I think 'low risk' is 'too much risk' for bts network to take.  This is especially we are dealing with people's money and the reputation of bitshares.

puppies, is it possible to refine the failover script to include an external 'control node' as recommended by emski?

He already has an external control node. The issue is that both his witness nodes are simultaneously signing blocks (with different signing keys). The control node just updates the signing keys. What I propose is that the control node ensures that only one of the signers will sign at any moment.
Title: Re: [python] failover script
Post by: cube on October 30, 2015, 01:00:06 pm
He already has an external control node. The issue is that both his witness nodes are simultaneously signing blocks (with different signing keys). The control node just updates the signing keys. What I propose is that the control node ensures that only one of the signers will sign at any moment.

I did not realise it has external node control. Cool!

puppies, is it possible to make this change?
Title: Re: [python] failover script
Post by: puppies on October 30, 2015, 03:24:10 pm
I think it would be cube, but you're more likely to drop blocks in the transition.  It's also still a low risk not zero risk.  Human error from manually switching is not a zero risk. 

I think a better solution would be to only update the signing key if there is enough time to ensure it took, and kill the node if it didn't.

Havin a produce true false flag like 1.0 did would make this easier.  I believe that still caused lots of problems in 1.0.
Title: Re: [python] failover script
Post by: cube on October 30, 2015, 03:50:12 pm
I think it would be cube, but you're more likely to drop blocks in the transition.  It's also still a low risk not zero risk.  Human error from manually switching is not a zero risk. 

I think a better solution would be to only update the signing key if there is enough time to ensure it took, and kill the node if it didn't.

Havin a produce true false flag like 1.0 did would make this easier.  I believe that still caused lots of problems in 1.0.

I think dropping a few blocks during a transition is fine. And if the controller node can shutdown the no-longer-signing node (ie the first node) once the switch command is sent, the risk of forked chain signing is essentially zero. 

Is this the 'better solution' that you are proposing?
Title: Re: [python] failover script
Post by: kuro112 on October 31, 2015, 04:59:17 am
well made man, im a python fan myself and i really like your style. this caught my attention when i was setting up nodes for my own projects and im addicted.

 +5%  am i using this right? :D
Title: Re: [python] failover script
Post by: puppies on October 31, 2015, 06:22:24 pm
well made man, im a python fan myself and i really like your style. this caught my attention when i was setting up nodes for my own projects and im addicted.

 +5%  am i using this right? :D

Thanks Kuro,

I wouldn't suggest running the failover script on any dpos chain at this point.  I've learned a lot writing it, and had a lot of fun too.
Title: Re: [python] failover script
Post by: puppies on November 05, 2015, 07:06:46 pm
I've pushed a new update that will now check if your node is one of the last 5 slots in the shuffle order(to reduce the chances of getting back to back blocks) and will not broadcast the update witness command if it is.  I am no longer sure this is really needed though.
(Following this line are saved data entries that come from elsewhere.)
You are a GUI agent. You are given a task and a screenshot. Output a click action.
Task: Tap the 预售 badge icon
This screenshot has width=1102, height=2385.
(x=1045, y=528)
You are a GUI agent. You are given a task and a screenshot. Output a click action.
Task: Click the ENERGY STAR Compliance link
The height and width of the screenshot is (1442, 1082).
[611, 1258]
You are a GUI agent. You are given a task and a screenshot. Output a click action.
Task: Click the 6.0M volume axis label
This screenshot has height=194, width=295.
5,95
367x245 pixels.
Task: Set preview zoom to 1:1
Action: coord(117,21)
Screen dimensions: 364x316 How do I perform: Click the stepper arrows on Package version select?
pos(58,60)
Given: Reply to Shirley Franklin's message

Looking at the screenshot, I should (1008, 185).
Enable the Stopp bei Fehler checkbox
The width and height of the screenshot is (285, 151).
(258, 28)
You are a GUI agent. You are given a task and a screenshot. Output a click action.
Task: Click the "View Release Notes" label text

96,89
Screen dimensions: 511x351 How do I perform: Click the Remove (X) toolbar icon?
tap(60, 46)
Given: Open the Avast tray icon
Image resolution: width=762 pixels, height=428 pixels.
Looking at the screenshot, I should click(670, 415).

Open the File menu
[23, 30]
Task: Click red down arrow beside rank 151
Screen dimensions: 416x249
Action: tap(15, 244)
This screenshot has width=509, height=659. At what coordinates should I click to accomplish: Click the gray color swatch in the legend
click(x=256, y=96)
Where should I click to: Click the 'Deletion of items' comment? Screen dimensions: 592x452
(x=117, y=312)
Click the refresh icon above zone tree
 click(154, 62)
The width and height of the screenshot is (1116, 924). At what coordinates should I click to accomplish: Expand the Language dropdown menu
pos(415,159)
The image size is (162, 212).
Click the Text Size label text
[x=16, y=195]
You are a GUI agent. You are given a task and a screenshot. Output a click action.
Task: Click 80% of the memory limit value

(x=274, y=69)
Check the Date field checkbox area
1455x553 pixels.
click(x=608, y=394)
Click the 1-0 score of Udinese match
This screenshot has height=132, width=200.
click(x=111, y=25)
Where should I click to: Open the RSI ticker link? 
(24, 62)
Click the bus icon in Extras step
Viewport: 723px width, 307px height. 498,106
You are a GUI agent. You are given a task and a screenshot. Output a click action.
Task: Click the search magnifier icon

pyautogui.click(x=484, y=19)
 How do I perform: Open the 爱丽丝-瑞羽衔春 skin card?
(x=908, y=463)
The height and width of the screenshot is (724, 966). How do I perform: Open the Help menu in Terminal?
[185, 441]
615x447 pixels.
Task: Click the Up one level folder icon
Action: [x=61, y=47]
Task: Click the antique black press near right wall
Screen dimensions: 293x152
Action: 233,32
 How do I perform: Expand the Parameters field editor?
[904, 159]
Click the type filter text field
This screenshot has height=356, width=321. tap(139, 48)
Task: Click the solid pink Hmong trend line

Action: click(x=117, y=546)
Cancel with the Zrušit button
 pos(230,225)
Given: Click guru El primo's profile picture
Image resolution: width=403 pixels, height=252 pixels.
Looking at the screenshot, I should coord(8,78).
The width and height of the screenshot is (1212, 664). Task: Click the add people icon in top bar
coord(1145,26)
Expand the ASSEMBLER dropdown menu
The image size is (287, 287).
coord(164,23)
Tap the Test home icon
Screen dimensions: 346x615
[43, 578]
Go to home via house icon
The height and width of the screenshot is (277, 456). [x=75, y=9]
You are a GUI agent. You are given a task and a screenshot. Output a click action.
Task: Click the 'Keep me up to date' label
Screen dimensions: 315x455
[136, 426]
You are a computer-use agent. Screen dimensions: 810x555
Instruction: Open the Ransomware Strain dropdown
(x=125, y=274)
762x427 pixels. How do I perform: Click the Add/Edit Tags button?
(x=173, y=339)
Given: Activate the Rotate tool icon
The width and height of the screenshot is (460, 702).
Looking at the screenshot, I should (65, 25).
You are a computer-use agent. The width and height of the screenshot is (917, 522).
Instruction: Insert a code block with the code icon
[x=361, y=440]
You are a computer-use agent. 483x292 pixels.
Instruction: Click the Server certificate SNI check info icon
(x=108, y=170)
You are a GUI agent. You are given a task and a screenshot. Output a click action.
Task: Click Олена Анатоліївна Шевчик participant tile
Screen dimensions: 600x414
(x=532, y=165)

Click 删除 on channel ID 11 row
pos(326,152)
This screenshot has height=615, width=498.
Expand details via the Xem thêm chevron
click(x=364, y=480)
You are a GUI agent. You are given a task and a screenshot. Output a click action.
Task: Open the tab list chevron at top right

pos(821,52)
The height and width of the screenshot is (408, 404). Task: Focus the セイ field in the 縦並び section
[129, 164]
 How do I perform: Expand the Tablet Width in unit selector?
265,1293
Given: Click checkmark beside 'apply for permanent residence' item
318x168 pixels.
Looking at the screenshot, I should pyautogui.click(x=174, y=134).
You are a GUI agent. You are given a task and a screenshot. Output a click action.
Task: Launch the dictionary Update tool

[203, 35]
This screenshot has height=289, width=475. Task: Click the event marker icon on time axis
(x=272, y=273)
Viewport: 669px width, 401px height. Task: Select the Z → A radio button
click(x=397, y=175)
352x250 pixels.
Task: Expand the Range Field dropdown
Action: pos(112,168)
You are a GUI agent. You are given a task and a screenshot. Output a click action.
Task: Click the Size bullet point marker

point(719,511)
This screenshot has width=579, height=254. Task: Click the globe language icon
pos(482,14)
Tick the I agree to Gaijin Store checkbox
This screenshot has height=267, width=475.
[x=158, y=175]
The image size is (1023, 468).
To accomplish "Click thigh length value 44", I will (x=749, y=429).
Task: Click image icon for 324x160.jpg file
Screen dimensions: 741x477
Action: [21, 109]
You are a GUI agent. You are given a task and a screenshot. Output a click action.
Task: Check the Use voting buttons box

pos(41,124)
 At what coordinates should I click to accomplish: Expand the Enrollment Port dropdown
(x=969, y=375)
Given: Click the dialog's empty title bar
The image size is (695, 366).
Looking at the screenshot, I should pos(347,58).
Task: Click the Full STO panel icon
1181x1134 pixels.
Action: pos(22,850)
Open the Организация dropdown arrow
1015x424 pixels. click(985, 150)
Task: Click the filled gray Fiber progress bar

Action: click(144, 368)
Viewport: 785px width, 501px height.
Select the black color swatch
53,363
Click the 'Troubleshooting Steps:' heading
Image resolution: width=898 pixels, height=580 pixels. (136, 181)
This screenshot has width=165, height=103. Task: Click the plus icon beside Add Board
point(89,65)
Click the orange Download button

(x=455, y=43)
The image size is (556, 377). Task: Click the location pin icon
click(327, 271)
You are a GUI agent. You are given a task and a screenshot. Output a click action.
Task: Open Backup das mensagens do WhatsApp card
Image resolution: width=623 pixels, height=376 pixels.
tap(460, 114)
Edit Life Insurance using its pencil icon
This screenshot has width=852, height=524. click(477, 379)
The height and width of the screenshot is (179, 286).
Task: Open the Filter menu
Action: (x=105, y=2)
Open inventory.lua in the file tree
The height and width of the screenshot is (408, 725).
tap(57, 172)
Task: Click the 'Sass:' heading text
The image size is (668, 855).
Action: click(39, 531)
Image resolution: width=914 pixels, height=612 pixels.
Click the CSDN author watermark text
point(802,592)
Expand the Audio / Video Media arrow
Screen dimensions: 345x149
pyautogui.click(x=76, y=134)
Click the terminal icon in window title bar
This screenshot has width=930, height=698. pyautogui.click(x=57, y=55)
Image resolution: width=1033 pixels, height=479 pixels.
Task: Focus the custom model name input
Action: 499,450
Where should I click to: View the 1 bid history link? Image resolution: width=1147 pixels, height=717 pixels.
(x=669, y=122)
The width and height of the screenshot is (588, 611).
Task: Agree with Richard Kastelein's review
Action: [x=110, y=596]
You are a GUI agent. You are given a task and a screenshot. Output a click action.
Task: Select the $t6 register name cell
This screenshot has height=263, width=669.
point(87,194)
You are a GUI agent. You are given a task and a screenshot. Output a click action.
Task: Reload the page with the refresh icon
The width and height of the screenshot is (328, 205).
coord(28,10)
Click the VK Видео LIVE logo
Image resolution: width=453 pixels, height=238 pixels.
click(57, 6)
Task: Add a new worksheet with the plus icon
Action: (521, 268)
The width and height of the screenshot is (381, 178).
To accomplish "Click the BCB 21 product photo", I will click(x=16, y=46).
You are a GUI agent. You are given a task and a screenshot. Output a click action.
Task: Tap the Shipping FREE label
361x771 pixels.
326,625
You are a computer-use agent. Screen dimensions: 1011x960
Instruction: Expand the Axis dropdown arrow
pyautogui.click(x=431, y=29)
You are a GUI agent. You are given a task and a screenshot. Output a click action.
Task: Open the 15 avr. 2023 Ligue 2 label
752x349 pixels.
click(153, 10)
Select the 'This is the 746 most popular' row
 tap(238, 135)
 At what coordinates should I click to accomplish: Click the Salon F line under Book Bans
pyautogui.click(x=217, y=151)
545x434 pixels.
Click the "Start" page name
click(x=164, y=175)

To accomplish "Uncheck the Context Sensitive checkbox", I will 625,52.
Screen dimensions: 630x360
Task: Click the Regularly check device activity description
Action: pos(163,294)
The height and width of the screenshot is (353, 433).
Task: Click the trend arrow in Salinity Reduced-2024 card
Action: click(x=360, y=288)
I noticed some odd behavior in regards to the reported signing key.  I had assumed that a node would return the signing key from the last valid block.  During testing I killed the network (too many blocks missed).  I restarted the node with all of my init witnesses (which has stale production turned on).

Now naturally my other running nodes would not accept these new blocks.  They weren't linked and since no block production was taking place the head block age just kept getting higher. 

The odd part is that even in that state of not accepting any blocks and no new blocks being created these nodes would still change their reported signing key immediately when given a local update_witness command. 

I think this would make it impossible to double sign blocks even with my current script, and a slight modification to broadcast all changes to all nodes and never rely upon them being saved to the blockchain would completely remove the need to look at the shuffle order.